EXERCISE OBJECTIVE: No pictures belong in the copy. Reproduce exactly the lines beginning at the line containing "リットーミュージック (198, 2340)" and continuing to the end of the entries below.

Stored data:
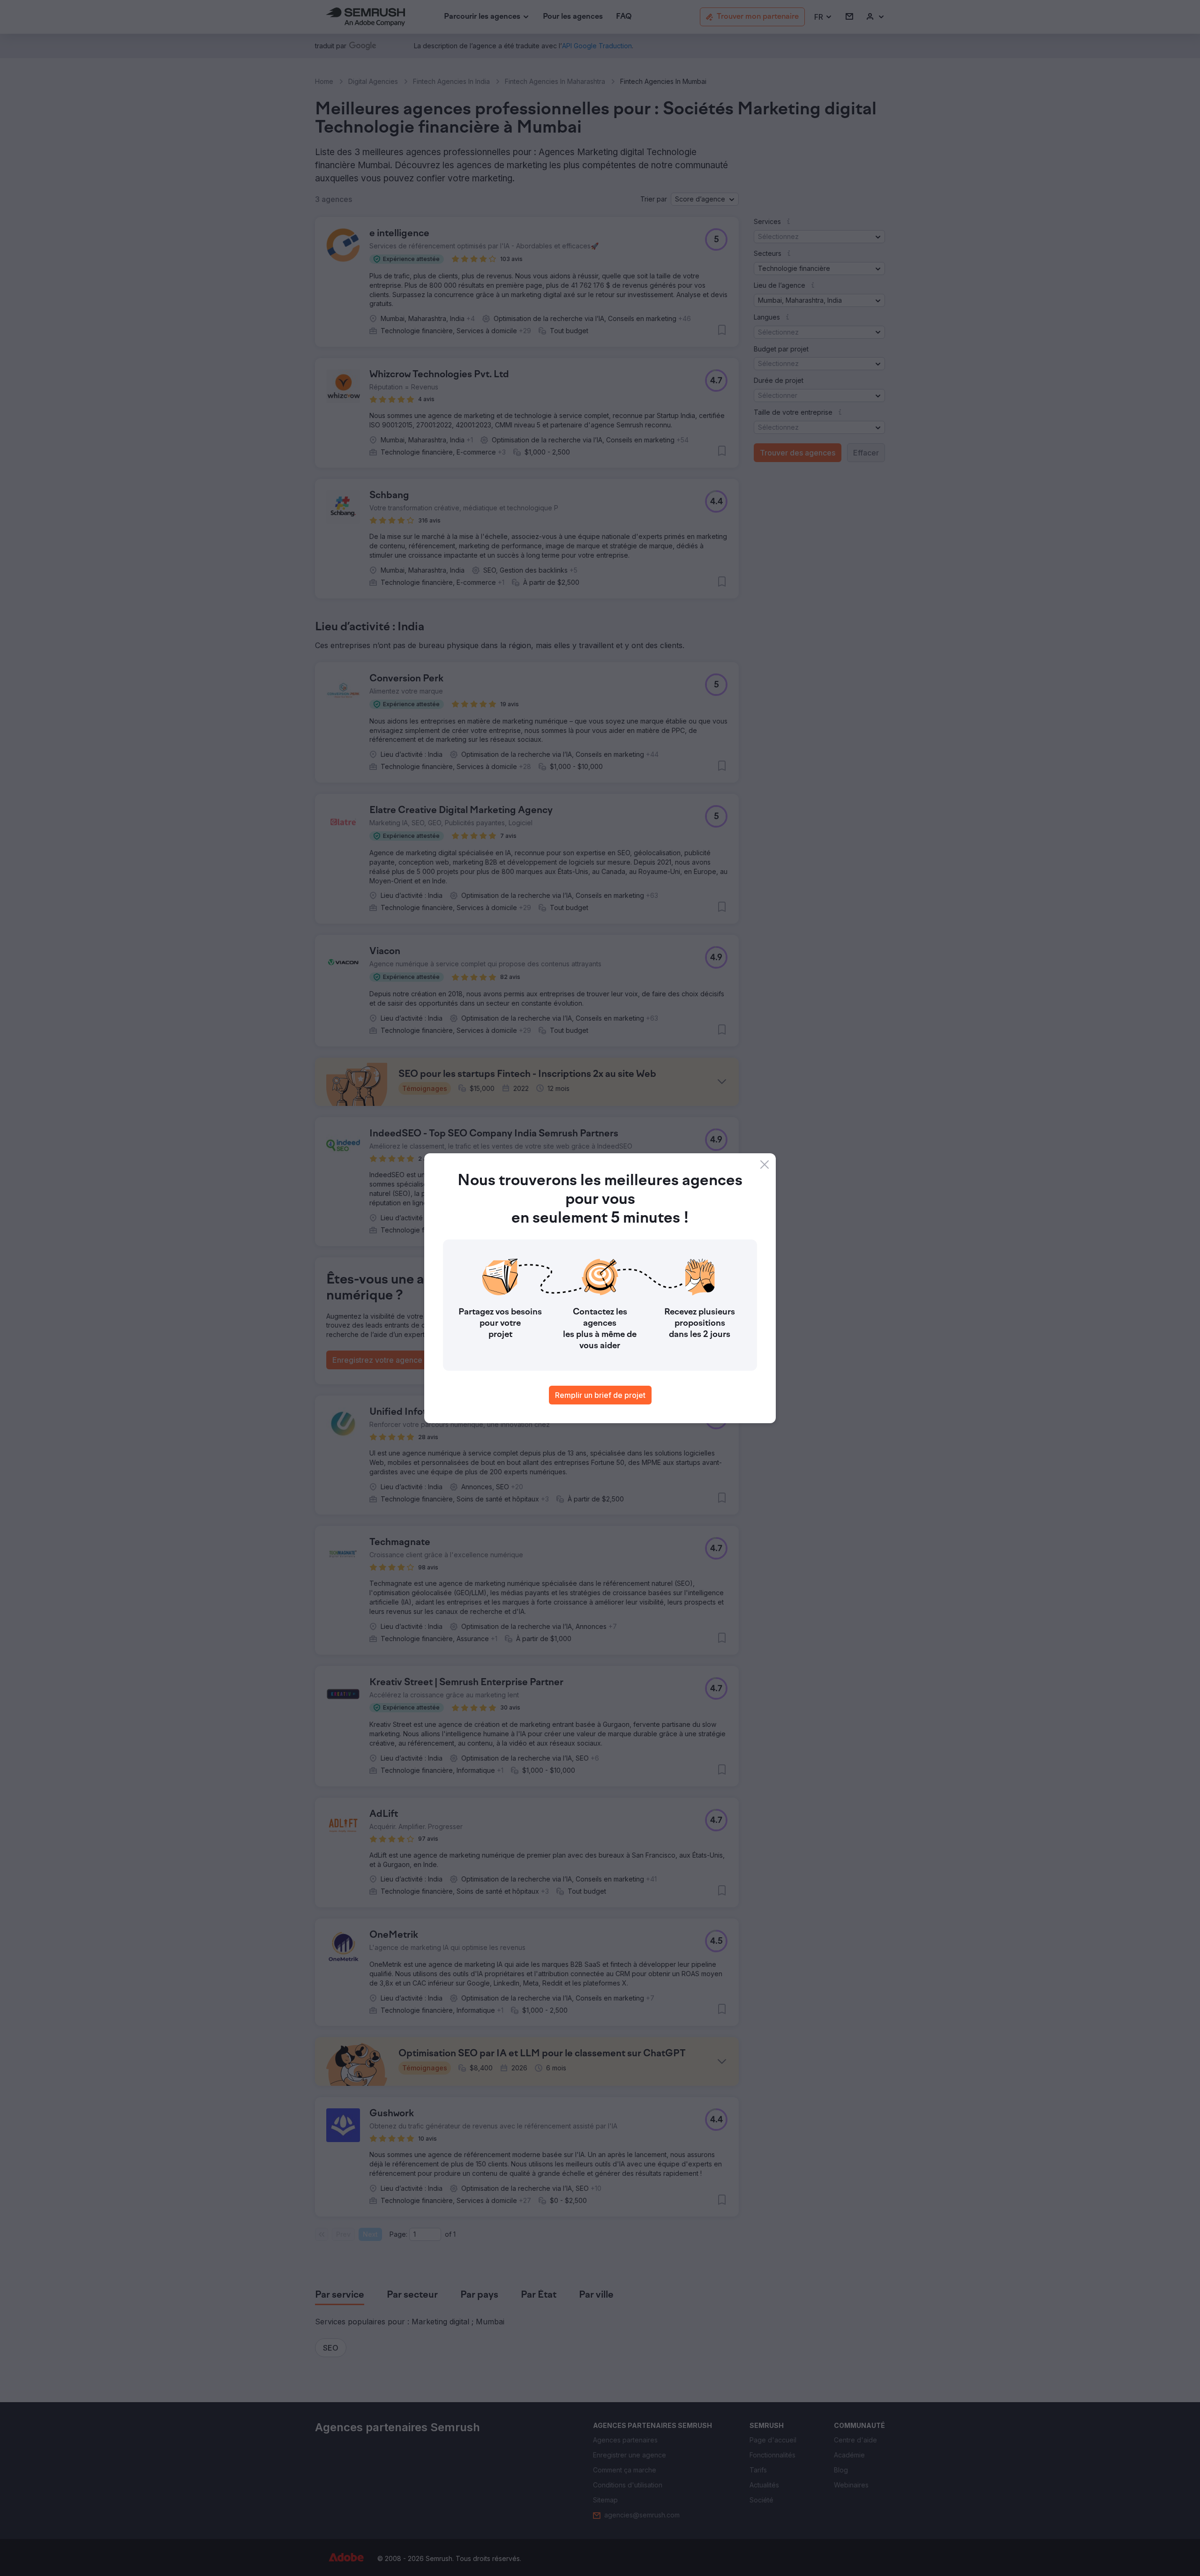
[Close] (764, 1164)
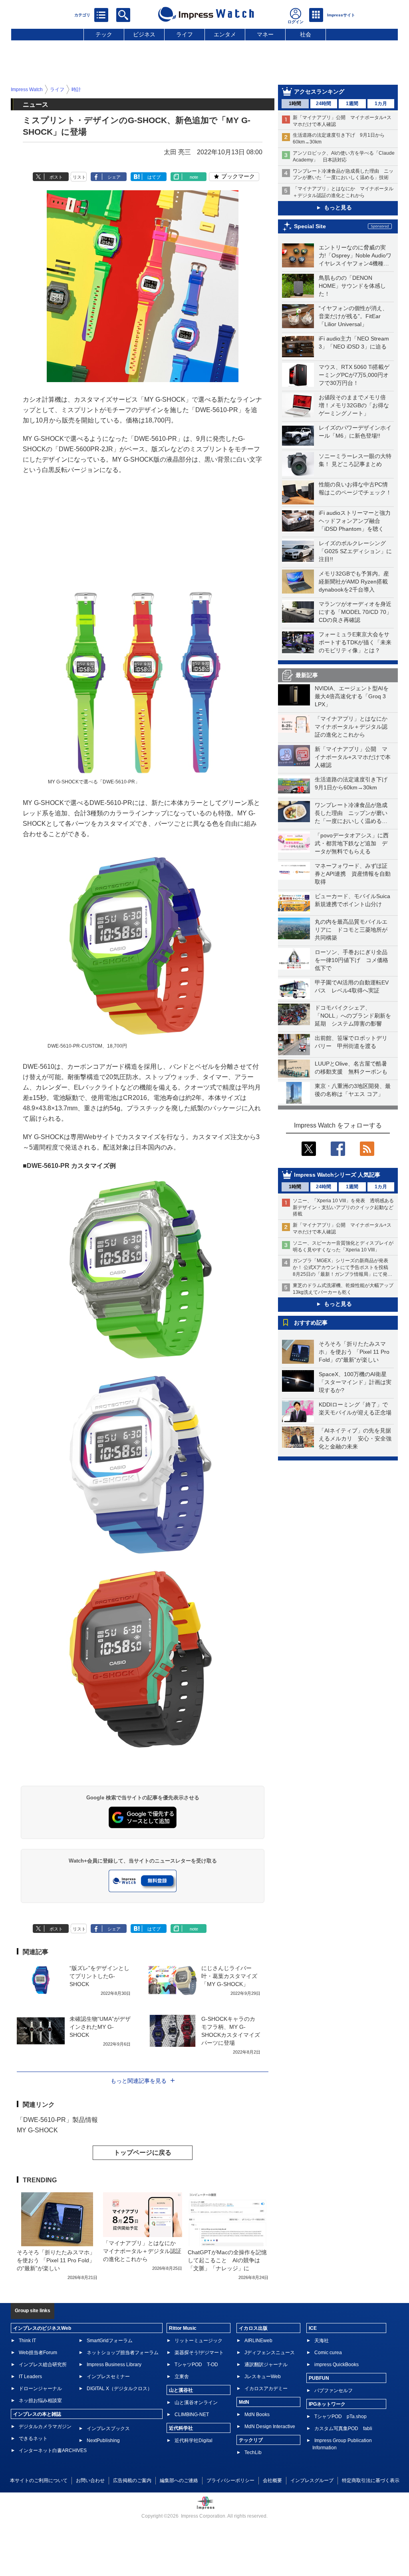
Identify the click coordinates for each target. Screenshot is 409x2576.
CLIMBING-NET (192, 2414)
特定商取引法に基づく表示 (370, 2480)
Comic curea (328, 2352)
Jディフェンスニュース (269, 2352)
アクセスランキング (319, 91)
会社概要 (272, 2480)
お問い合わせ (90, 2480)
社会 (305, 34)
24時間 (323, 103)
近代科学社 (181, 2428)
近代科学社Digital (193, 2440)
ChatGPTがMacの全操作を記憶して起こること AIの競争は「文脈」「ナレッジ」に (227, 2260)
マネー (265, 34)
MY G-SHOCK (37, 2130)
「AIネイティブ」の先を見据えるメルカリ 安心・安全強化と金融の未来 (355, 1438)
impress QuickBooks (336, 2364)
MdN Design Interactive (269, 2426)
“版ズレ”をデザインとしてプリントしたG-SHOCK (99, 1976)
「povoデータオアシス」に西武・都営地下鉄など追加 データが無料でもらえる (352, 843)
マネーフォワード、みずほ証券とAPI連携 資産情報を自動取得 (353, 874)
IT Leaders (30, 2376)
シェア (114, 177)
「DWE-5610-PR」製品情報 (57, 2119)
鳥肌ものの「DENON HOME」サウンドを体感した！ (352, 286)
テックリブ (251, 2440)
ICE (313, 2328)
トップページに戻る (142, 2152)
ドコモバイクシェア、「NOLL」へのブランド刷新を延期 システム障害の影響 (353, 1015)
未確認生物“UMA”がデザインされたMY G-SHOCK (100, 2027)
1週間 (352, 103)
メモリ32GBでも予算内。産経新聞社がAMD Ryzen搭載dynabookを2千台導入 (354, 581)
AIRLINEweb (258, 2340)
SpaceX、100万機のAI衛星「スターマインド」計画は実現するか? (355, 1382)
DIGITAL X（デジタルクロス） (119, 2388)
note (194, 177)
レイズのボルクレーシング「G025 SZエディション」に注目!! (355, 551)
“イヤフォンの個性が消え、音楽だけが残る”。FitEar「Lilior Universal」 (353, 316)
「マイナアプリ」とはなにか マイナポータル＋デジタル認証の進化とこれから (354, 726)
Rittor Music (183, 2328)
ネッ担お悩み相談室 (40, 2400)
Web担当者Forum (38, 2352)
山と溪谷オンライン (196, 2402)
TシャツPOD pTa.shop (340, 2416)
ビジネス (144, 34)
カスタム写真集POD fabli (343, 2428)
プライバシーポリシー (230, 2480)
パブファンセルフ (333, 2390)
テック (103, 34)
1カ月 (381, 103)
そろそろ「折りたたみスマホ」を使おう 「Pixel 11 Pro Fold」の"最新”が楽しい (354, 1352)
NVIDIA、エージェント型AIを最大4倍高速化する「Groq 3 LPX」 (352, 696)
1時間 (295, 103)
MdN (244, 2402)
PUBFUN (319, 2378)
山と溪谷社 (181, 2390)
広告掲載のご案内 (132, 2480)
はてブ (154, 177)
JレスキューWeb (262, 2376)
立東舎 (182, 2376)
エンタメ (225, 34)
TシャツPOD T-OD (196, 2364)
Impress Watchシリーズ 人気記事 (337, 1174)
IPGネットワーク (327, 2404)
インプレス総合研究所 (43, 2364)
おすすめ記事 (311, 1322)
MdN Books (257, 2414)
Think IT (27, 2340)
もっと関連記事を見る (139, 2081)
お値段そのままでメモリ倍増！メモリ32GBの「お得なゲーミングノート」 (354, 405)
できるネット (33, 2438)
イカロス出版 (253, 2328)
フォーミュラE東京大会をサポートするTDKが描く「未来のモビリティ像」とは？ (355, 642)
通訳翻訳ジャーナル (266, 2364)
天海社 (321, 2340)
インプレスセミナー (108, 2376)
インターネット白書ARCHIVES (53, 2450)
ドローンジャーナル (40, 2388)
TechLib (253, 2452)
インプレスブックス (108, 2428)
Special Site (310, 226)
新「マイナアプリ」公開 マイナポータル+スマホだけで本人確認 (353, 757)
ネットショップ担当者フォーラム (123, 2352)
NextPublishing (103, 2440)
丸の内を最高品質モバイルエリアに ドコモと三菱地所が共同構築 (351, 929)
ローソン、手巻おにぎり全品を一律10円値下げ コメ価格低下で (351, 960)
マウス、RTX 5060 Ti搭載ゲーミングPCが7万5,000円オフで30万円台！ (354, 375)
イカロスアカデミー (266, 2388)
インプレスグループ (312, 2480)
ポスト (56, 177)
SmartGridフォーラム (110, 2340)
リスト (79, 177)
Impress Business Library (114, 2364)
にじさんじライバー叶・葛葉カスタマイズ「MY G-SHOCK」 (229, 1976)
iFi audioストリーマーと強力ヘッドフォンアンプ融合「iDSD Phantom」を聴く (355, 521)
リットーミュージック (198, 2340)
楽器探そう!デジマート (199, 2352)
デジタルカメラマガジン (45, 2426)
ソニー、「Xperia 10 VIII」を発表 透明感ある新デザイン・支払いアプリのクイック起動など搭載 (343, 1207)
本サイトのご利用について (39, 2480)
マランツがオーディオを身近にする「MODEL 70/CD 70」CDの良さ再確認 (355, 612)
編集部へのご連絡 (179, 2480)
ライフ (184, 34)
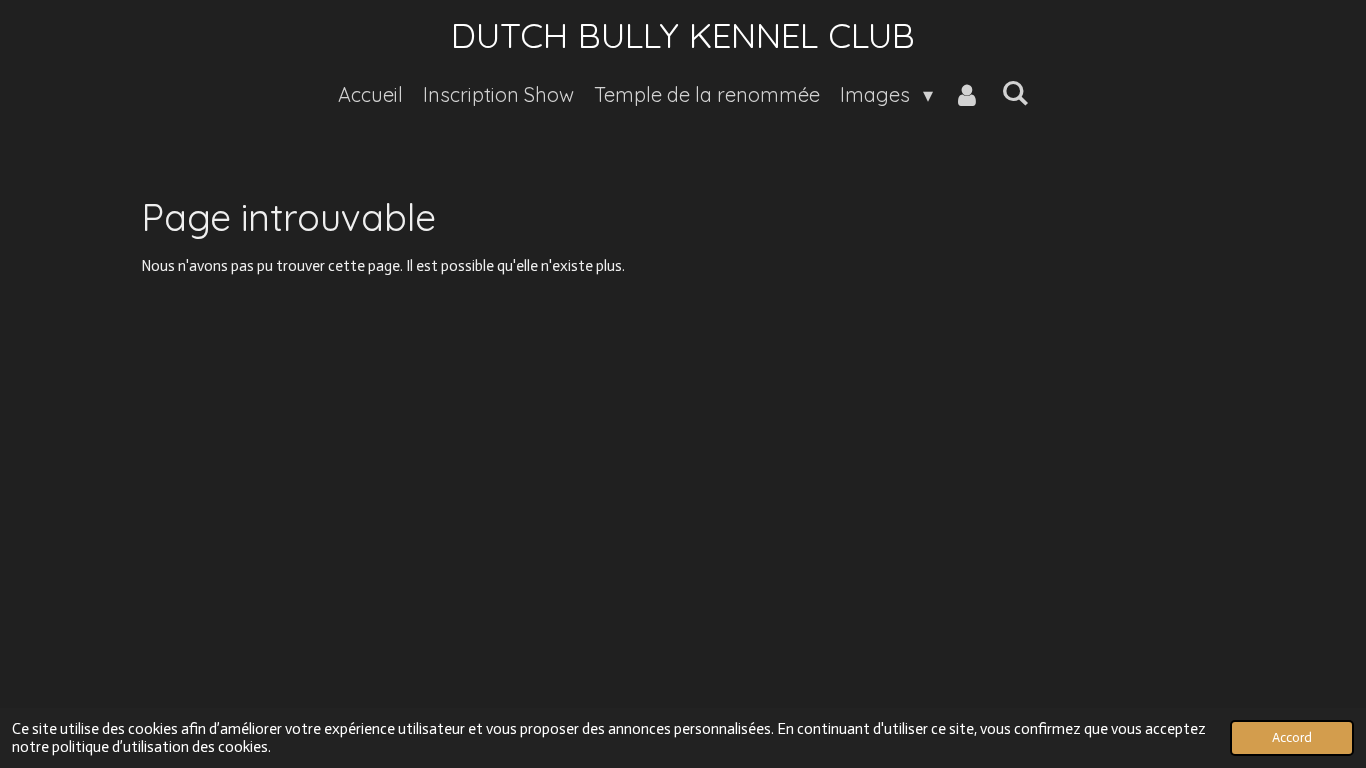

YOUR RESPONSE:
リットーミュージック (198, 2340)
楽器探そう!デジマート (199, 2352)
デジタルカメラマガジン (45, 2426)
ソニー、「Xperia 10 VIII」を発表 透明感ある新デザイン・支払いアプリのクイック起動など搭載 (343, 1207)
本サイトのご利用について (39, 2480)
マランツがオーディオを身近にする「MODEL 70/CD 70」CDの良さ再確認 (355, 612)
編集部へのご連絡 (179, 2480)
ライフ (184, 34)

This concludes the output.